Introduction
Hadoop is one of the names we think about when it comes to Big Data. I'm not going into details about it since there is plenty of information out there; moreover, like somebody once said, "If you decided to use Hadoop for your data warehouse, then you probably have a good reason for it". Let's not forget: it is primarily a distributed filesystem, not a relational database. That said, there are many cases when we may need to use this technology for number crunching, for example, together with MicroStrategy for analysis and reporting.
There are mainly two ways to leverage Hadoop data from MicroStrategy: the first is Hive and the second is Impala. They both work as SQL bridges to the underlying Hadoop structures, converting standard SELECT
statements into jobs. The connection is handled by a proprietary 32-bit ODBC driver available for free from the Cloudera website.

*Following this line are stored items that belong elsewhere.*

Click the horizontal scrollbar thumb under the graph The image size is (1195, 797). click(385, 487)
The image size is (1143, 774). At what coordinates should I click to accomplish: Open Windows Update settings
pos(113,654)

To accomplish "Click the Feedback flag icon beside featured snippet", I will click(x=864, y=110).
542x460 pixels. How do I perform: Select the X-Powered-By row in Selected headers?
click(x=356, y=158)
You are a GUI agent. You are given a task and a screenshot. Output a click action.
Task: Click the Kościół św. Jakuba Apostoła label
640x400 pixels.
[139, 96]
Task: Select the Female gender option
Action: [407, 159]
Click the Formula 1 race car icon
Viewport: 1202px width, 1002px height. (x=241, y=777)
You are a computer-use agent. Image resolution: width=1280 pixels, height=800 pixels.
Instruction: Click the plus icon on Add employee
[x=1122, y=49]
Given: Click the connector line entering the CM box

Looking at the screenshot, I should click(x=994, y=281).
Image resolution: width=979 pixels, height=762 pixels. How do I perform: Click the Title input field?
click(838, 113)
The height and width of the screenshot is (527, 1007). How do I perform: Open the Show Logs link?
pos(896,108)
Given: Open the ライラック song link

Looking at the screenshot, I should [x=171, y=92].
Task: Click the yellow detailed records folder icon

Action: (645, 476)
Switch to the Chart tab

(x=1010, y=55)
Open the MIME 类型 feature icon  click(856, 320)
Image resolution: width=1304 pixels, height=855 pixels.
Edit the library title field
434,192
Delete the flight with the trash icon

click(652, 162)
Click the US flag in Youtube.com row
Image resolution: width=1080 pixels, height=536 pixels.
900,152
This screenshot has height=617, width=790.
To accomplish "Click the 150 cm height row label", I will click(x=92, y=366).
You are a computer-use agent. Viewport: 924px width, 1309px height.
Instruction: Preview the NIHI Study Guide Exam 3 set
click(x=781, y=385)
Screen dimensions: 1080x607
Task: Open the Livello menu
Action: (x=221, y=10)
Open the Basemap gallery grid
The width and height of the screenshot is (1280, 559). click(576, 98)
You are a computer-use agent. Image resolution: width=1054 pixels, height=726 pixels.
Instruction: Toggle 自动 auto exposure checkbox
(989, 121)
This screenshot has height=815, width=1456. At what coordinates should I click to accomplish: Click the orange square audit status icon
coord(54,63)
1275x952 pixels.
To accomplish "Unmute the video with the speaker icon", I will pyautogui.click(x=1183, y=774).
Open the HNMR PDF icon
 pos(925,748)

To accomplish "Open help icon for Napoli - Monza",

In my tests, Impala resulted largely faster than Hive, so I will show you how to use it from our MicroStrategy virtual machine.
Note
Please note that I am using Version 9.3.0 for consistency with the rest of the book. If you're serious about Big Data and Hadoop, I strongly recommend upgrading to 9.3.1 for enhanced performance and easier setup. See MicroStrategy knowledge base document TN43588: Post-Certification of Cloudera Impala 1.0 with MicroStrategy 9.3.1.
The ODBC driver is the same for both Hive and Impala, only the driver settings change.